# Know the ABC's of CCRC's



## Tom Young (Nov 17, 2018)

While this has been discussed before, knowing the financial part of selecting a CCRC, could have a big effect on one's finances. 
Not understanding the choices between A, B and C plans upfront could eventually cost tens to hundreds of thousands of dollars.  Not a simple decision, but one that is too often made without research.  
The basics are here: 

https://www.mylifesite.net/blog/post/choosing-a-ccrc-which-contract-model-is-best/

... but individual circumstances and planning well ahead of need is a must.  Now, 15 years in, and looking back, we made the right decision, but that was sheer luck.  Too often, the choice is made because the CCRC has become necessary, and the candidate(s) don't know there is a choice.

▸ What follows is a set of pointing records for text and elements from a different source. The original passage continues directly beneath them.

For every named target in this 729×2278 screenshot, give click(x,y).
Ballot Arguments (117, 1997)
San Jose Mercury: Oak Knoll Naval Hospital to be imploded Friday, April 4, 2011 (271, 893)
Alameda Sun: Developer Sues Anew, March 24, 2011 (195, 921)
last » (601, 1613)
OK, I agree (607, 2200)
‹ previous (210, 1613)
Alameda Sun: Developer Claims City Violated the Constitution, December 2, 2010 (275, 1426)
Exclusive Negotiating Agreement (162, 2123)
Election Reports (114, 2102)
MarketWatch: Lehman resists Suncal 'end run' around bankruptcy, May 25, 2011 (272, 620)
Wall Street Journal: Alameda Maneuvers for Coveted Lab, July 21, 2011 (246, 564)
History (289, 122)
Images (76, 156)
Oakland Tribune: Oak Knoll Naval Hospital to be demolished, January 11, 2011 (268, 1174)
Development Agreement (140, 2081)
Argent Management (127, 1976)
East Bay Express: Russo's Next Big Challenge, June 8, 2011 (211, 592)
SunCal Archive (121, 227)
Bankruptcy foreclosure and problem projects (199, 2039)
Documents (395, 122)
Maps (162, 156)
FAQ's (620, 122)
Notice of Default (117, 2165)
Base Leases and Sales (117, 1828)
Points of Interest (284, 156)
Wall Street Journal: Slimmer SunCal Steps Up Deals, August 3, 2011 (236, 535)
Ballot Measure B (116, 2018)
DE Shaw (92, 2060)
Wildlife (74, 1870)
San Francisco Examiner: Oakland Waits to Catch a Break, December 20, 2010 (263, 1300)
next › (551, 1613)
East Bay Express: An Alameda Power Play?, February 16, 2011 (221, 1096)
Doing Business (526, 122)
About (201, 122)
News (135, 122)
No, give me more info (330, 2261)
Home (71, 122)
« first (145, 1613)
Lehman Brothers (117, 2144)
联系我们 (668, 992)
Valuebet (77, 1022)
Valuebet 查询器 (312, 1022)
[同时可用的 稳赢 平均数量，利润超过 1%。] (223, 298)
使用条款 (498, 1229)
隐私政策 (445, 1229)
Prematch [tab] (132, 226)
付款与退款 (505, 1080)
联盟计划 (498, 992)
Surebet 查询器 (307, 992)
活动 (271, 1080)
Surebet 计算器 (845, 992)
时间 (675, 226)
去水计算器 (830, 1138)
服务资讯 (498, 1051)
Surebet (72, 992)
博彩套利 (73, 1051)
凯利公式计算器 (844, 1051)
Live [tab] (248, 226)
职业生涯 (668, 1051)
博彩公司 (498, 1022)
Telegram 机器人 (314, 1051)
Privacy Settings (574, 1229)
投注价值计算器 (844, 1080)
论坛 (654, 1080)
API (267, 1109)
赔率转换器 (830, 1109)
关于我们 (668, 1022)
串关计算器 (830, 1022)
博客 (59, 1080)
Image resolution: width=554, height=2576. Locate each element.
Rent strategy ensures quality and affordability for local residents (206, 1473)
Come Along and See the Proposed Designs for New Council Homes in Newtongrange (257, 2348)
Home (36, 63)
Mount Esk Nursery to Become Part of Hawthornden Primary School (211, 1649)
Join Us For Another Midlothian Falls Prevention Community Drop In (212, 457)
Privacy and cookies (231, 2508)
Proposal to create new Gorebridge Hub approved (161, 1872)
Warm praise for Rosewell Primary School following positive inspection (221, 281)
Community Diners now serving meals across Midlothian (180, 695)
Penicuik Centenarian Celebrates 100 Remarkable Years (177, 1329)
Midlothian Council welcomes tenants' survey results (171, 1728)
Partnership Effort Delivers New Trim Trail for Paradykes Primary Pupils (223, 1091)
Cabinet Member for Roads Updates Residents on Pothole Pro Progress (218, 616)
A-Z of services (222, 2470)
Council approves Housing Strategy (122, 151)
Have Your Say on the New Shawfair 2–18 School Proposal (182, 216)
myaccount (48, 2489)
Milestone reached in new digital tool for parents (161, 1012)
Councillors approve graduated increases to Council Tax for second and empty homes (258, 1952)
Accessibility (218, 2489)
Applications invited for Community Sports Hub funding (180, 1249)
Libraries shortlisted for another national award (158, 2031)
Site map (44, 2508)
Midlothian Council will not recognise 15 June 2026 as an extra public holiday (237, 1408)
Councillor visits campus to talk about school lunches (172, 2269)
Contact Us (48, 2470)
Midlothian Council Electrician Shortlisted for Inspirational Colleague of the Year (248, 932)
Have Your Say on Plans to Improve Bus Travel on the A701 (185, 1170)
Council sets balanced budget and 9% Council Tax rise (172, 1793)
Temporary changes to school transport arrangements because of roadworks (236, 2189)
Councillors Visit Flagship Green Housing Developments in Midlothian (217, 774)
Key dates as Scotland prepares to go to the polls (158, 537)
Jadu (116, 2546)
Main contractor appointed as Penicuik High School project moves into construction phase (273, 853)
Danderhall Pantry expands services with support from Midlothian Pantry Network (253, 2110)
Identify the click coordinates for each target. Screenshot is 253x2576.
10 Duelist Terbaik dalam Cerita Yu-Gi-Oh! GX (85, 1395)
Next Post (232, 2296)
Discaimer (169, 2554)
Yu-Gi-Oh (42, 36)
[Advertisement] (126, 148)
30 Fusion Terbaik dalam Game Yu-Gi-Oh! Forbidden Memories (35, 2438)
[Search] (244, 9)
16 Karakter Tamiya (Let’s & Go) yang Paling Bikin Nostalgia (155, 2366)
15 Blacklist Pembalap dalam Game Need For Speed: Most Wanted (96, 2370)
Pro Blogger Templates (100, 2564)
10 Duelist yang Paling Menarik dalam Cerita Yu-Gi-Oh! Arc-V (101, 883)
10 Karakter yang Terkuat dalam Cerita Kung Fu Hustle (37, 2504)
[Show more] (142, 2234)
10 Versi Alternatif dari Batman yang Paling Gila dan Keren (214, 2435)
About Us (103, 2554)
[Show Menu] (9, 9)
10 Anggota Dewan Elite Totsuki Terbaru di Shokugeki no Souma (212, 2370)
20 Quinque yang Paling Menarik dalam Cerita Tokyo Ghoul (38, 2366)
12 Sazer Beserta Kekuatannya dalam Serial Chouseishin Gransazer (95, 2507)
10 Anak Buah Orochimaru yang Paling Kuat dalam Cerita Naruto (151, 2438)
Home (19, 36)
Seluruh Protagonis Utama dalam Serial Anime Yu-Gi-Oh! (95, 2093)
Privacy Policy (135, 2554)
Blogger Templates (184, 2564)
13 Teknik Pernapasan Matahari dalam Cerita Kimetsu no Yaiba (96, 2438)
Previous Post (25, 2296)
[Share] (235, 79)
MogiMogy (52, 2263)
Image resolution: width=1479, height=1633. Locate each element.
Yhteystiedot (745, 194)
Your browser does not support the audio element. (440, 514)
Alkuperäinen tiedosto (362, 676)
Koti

We live in Liberty Village, in Peru, Illinois, which is a type C contract.  There are many reasons why this has been right for us, for the past 15 years, but for others, a Type A or B, might be a better choice.


----------



## DaveA (Nov 18, 2018)

I hate to admit it but I didn't even know what CCRC meant until I looked at the attachment. I guess that means that my planning is not at an advanced stage  but then again, I'm only 85 at the moment. Maybe I should give it some consideration.


----------



## Lethe200 (Nov 18, 2018)

Thanks, very useful site. We were aware of the CCRC types as we investigated this back in 2014 for my MIL. But there's lots of other important info on that site. 

The one about estimating costs/length of long term care was REALLY eye-opening! I run across so many people in various other forums who insist they can self-insure with no problem. This article on LTC was quite an eye-opener, even for us (we have LTCi policies).

https://www.mylifesite.net/blog/post/so-ill-probably-need-long-term-care-but-for-how-long/


----------